**The task**
Word for word, set down the lines from the one that contains "201x108 pixels." through the final line of the data; no pictures belong in the copy.

-- Dataset records follows --

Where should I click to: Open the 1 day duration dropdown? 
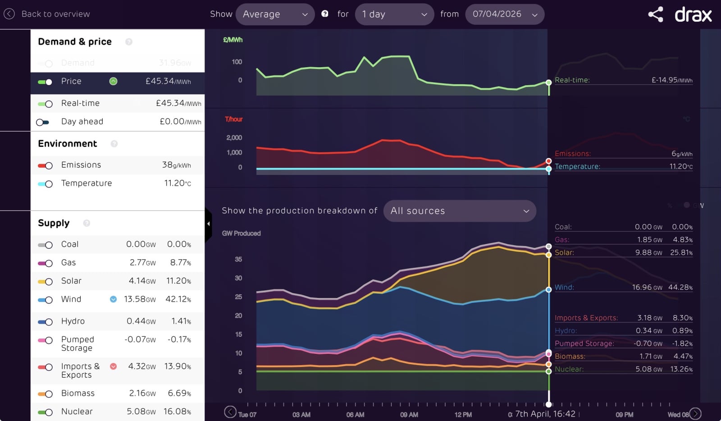[394, 14]
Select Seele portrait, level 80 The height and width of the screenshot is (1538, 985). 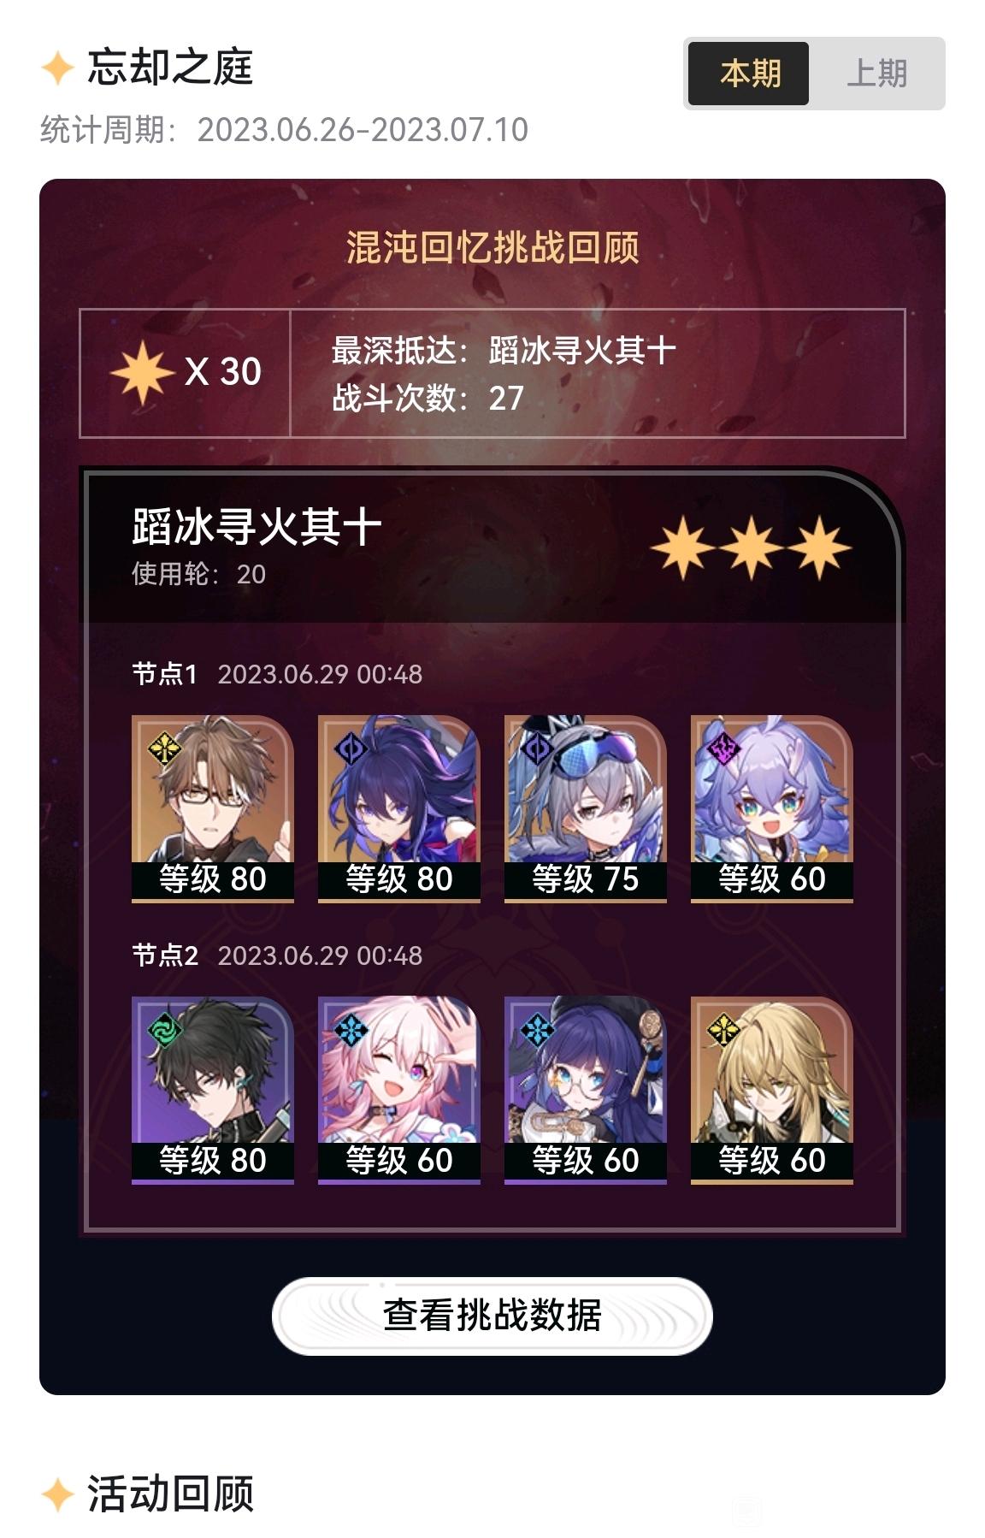[x=399, y=808]
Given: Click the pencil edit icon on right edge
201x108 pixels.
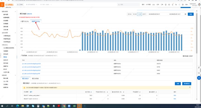Looking at the screenshot, I should pyautogui.click(x=199, y=67).
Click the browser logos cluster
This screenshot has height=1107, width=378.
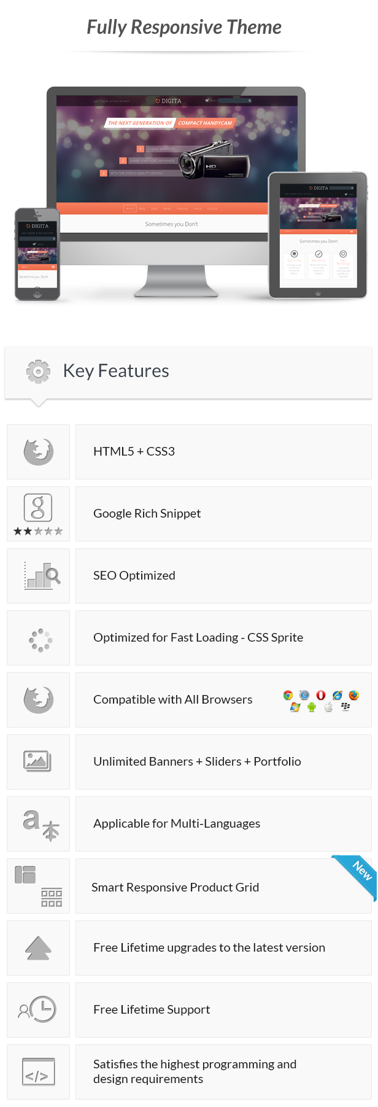(321, 701)
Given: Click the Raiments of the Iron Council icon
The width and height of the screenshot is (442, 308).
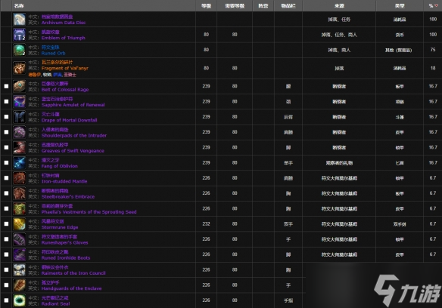Looking at the screenshot, I should pyautogui.click(x=19, y=270).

-- Dataset records concluded --

**Finished exercise**
201x108 pixels.
Looking at the screenshot, I should pyautogui.click(x=199, y=67).
Click the browser logos cluster
This screenshot has height=1107, width=378.
(321, 701)
Given: Click the Raiments of the Iron Council icon
The width and height of the screenshot is (442, 308).
Looking at the screenshot, I should pyautogui.click(x=19, y=270).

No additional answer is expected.